• [WHAT THE TASK ASKS]: Please copy out the records that follow exactly as they stand.

• [INPUT FOR THIS TASK]:
---+---

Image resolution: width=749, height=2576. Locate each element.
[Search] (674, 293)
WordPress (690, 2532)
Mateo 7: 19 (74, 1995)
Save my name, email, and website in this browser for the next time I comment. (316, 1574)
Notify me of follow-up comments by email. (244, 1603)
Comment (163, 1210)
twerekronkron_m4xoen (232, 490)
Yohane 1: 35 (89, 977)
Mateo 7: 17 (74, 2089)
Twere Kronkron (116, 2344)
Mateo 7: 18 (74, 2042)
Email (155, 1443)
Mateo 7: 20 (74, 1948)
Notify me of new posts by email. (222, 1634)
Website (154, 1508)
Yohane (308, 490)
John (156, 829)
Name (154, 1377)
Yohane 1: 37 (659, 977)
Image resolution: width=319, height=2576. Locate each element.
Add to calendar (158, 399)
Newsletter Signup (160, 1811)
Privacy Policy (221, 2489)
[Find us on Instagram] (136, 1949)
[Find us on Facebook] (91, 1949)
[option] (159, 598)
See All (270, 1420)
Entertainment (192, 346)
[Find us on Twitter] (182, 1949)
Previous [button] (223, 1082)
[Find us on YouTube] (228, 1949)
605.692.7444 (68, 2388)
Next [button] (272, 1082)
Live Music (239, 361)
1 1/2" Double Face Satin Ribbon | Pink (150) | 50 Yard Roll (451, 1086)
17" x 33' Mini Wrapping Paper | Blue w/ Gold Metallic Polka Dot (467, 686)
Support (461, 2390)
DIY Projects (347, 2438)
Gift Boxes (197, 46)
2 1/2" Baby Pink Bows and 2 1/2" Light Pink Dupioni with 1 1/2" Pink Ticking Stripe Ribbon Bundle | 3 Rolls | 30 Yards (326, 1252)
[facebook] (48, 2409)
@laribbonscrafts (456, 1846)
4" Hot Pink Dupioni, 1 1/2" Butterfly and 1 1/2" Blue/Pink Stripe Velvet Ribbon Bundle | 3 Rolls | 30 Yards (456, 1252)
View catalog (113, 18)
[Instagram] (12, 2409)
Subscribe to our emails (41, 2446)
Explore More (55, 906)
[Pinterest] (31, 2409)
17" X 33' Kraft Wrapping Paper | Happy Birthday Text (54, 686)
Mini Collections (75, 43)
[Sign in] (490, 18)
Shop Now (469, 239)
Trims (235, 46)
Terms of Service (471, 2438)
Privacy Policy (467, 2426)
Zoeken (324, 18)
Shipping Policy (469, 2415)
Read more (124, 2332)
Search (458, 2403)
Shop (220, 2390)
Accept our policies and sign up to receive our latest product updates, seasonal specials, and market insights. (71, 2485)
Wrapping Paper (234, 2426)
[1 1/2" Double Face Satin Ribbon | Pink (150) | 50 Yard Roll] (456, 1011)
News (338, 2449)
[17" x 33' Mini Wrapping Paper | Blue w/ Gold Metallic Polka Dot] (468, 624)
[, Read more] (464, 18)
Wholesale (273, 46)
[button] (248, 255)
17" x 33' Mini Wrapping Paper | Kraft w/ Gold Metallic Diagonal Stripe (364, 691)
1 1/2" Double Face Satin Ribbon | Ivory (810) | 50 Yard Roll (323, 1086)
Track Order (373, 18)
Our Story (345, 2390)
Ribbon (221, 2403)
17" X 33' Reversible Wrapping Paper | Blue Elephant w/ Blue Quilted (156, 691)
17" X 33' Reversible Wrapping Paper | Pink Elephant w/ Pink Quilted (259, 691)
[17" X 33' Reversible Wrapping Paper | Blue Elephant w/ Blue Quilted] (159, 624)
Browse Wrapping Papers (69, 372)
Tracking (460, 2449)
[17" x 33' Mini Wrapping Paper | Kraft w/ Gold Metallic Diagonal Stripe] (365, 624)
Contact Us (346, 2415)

---+---

• [ANSWER SPACE]:
Image resolution: width=749, height=2576. Locate each element.
[Search] (674, 293)
WordPress (690, 2532)
Mateo 7: 19 (74, 1995)
Save my name, email, and website in this browser for the next time I comment. (316, 1574)
Notify me of follow-up comments by email. (244, 1603)
Comment (163, 1210)
twerekronkron_m4xoen (232, 490)
Yohane 1: 35 (89, 977)
Mateo 7: 17 (74, 2089)
Twere Kronkron (116, 2344)
Mateo 7: 18 (74, 2042)
Email (155, 1443)
Mateo 7: 20 (74, 1948)
Notify me of new posts by email. (222, 1634)
Website (154, 1508)
Yohane (308, 490)
John (156, 829)
Name (154, 1377)
Yohane 1: 37 (659, 977)
Image resolution: width=319, height=2576. Locate each element.
Add to calendar (158, 399)
Newsletter Signup (160, 1811)
Privacy Policy (221, 2489)
[Find us on Instagram] (136, 1949)
[Find us on Facebook] (91, 1949)
[option] (159, 598)
See All (270, 1420)
Entertainment (192, 346)
[Find us on Twitter] (182, 1949)
Previous [button] (223, 1082)
[Find us on YouTube] (228, 1949)
605.692.7444 (68, 2388)
Next [button] (272, 1082)
Live Music (239, 361)
1 1/2" Double Face Satin Ribbon | Pink (150) | 50 Yard Roll (451, 1086)
17" x 33' Mini Wrapping Paper | Blue w/ Gold Metallic Polka Dot (467, 686)
Support (461, 2390)
DIY Projects (347, 2438)
Gift Boxes (197, 46)
2 1/2" Baby Pink Bows and 2 1/2" Light Pink Dupioni with 1 1/2" Pink Ticking Stripe Ribbon Bundle | 3 Rolls | 30 Yards (326, 1252)
[facebook] (48, 2409)
@laribbonscrafts (456, 1846)
4" Hot Pink Dupioni, 1 1/2" Butterfly and 1 1/2" Blue/Pink Stripe Velvet Ribbon Bundle | 3 Rolls | 30 Yards (456, 1252)
View catalog (113, 18)
[Instagram] (12, 2409)
Subscribe to our emails (41, 2446)
Explore More (55, 906)
[Pinterest] (31, 2409)
17" X 33' Kraft Wrapping Paper | Happy Birthday Text (54, 686)
Mini Collections (75, 43)
[Sign in] (490, 18)
Shop Now (469, 239)
Trims (235, 46)
Terms of Service (471, 2438)
Privacy Policy (467, 2426)
Zoeken (324, 18)
Shipping Policy (469, 2415)
Read more (124, 2332)
Search (458, 2403)
Shop (220, 2390)
Accept our policies and sign up to receive our latest product updates, seasonal specials, and market insights. (71, 2485)
Wrapping Paper (234, 2426)
[1 1/2" Double Face Satin Ribbon | Pink (150) | 50 Yard Roll] (456, 1011)
News (338, 2449)
[17" x 33' Mini Wrapping Paper | Blue w/ Gold Metallic Polka Dot] (468, 624)
[, Read more] (464, 18)
Wholesale (273, 46)
[button] (248, 255)
17" x 33' Mini Wrapping Paper | Kraft w/ Gold Metallic Diagonal Stripe (364, 691)
1 1/2" Double Face Satin Ribbon | Ivory (810) | 50 Yard Roll (323, 1086)
Track Order (373, 18)
Our Story (345, 2390)
Ribbon (221, 2403)
17" X 33' Reversible Wrapping Paper | Blue Elephant w/ Blue Quilted (156, 691)
17" X 33' Reversible Wrapping Paper | Pink Elephant w/ Pink Quilted (259, 691)
[17" X 33' Reversible Wrapping Paper | Blue Elephant w/ Blue Quilted] (159, 624)
Browse Wrapping Papers (69, 372)
Tracking (460, 2449)
[17" x 33' Mini Wrapping Paper | Kraft w/ Gold Metallic Diagonal Stripe] (365, 624)
Contact Us (346, 2415)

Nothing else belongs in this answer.